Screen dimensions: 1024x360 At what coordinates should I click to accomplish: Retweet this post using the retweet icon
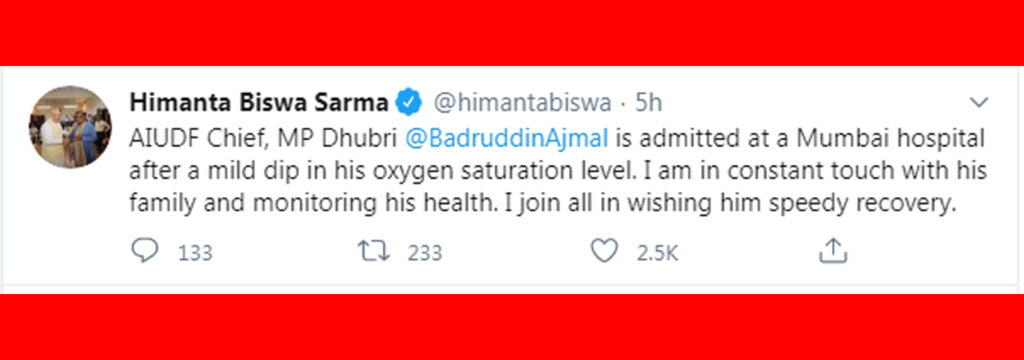click(374, 251)
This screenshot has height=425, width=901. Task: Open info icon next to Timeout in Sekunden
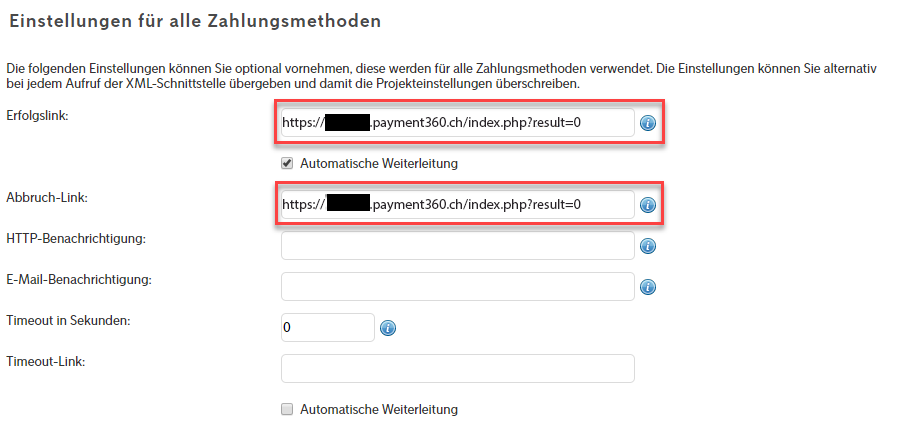coord(388,328)
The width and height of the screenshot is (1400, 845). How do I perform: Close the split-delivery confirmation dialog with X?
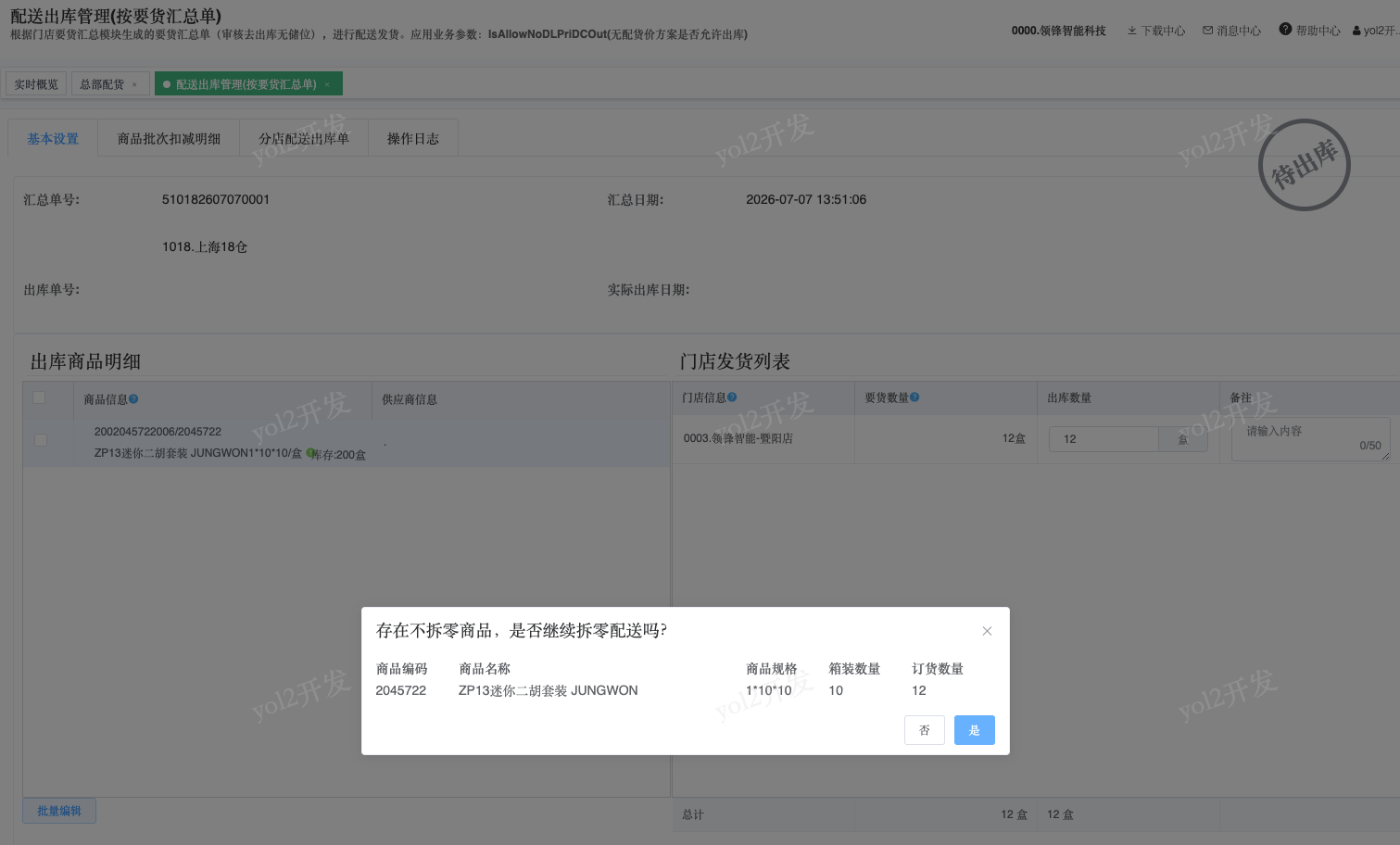click(987, 631)
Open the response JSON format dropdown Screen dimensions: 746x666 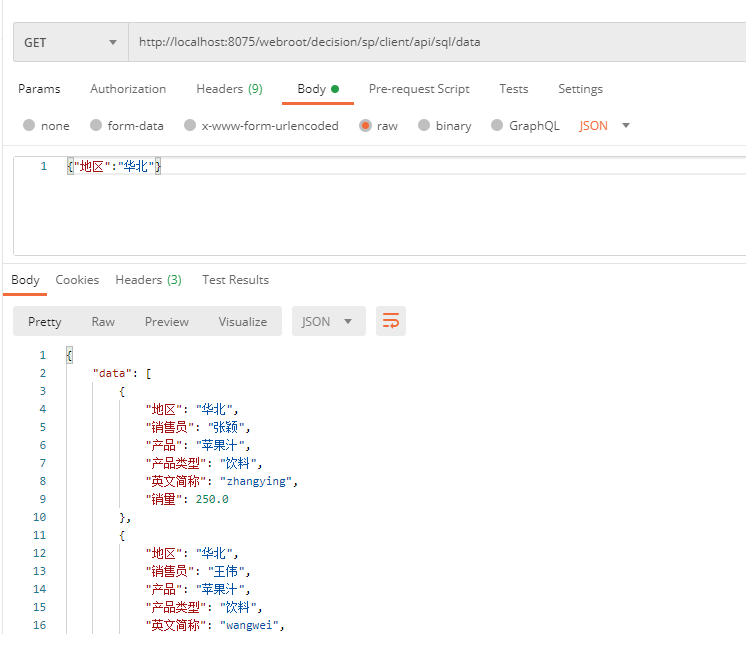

= = = =

Directions
Every record should come back exactly as it is, though none of the pictures should.

Solution to this problem
Screen dimensions: 1024x360 At what coordinates should I click to accomplish: Retweet this post using the retweet icon
click(374, 251)
This screenshot has height=425, width=901. Task: Open info icon next to Timeout in Sekunden
coord(388,328)
The width and height of the screenshot is (1400, 845). How do I perform: Close the split-delivery confirmation dialog with X?
click(987, 631)
Open the response JSON format dropdown Screen dimensions: 746x666 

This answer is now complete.